Siyasi partilerin pankart asması, afiş asması bu lakin mahkeme kararıyla yasaklanabilir. Yahut da öteki siyasi partilerden birisi, mülki yönetim amiri; İstanbul Valiliği’ne müracaat eder o fakat yapabilir. Yani siyasi partilerin afişlerini Cumhuriyet kurulduğu tarihten bugüne kadar Cumhuriyet Savcılıkları yasaklamadı. Seçim sürecinde Yüksek Seçim Kurulu (YSK) var, il seçim kurulu var, ilçe seçim kurulu var. Seçim takvimi dışında ise kaymakamlıklar ve valilikler yetkili. Yani onun için burada Sayın Başsavcıdan istirhamım şu: Ne olur biraz daha Ceza Muhakemesi Kanunu okusunlar, ne olur biraz daha Anayasa’yı okusunlar. Bizim ülkemizin hukuka, adalete, adil yargılamaya gereksinimi var. Hukuku ne olur siyasete alet etmesinler. Zira bizim ülkenin adalete muhtaçlığı var. Kendisinin siyasi niyetini bu biçimde bulunduğu makama, vazifeye yansıtmasın. Bu bağımsız, tarafsız Türk yargısına ziyan verir. Daima Türk yargısı prestij kaybediyor. Neden kaybediyor? İstanbul’da Cumhuriyet Başsavcılığı’nın bu biçimdeki keyfi ve hukuk dışı muamelelerinden kaynaklanıyor.
“NE OLUR HUKUK KALIPLARI İÇERİSİNDE HAREKET ETSİNLER”

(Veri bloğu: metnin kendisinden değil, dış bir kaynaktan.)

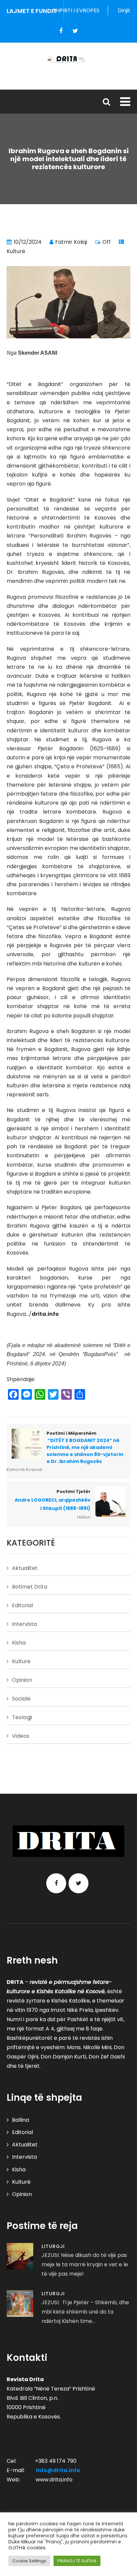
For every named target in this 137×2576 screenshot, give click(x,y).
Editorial (22, 1605)
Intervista (24, 1624)
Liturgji (53, 2246)
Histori (83, 1517)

Bizim milletvekili olduğumuzu bildiği halde… Ankara’da parlamenter hatalarla ilgili açık, net kanun var. Şayet hataysa; hata değil zira Anayasa’daki demokratik hakkımız kullandık. Bir an için milletvekilinin kabahat işlediği kabul edilse dahi Ankara Cumhuriyet Başsavcılığı’na bağlı parlamenter kabahatlerle ilgili ünite var. Orasının bunu araştırması gerekirken İstanbul Cumhuriyet Başsavcısı bu formda… Bakın, bu bir korkutma, sindirme siyaseti. ‘Bak ben milletvekiline dahi soruşturma açıyorum ey vatandaş. Ona nazaran ayağınızı denk alın’ biçiminde vatandaşa aslında subliminal yolla bildiri veriyor. Onun için benim kendisine teklifim; ne olur, sizinle birebir fakültede okuduk, bilmiyorum nereden mezun, 40 yıllık bir avukatım, bu sebeple hukuk kalıpları içerisinde hareket etsinler. Hukukun dışına çıkmasınlar. Onlara karşın biz bu ülkeye adaleti de getireceğiz, hukuk devletini de getireceğiz, demokrasiyi de getireceğiz, özgürlükleri de alabildiğine ülkemizin her tarafına yayacağız.”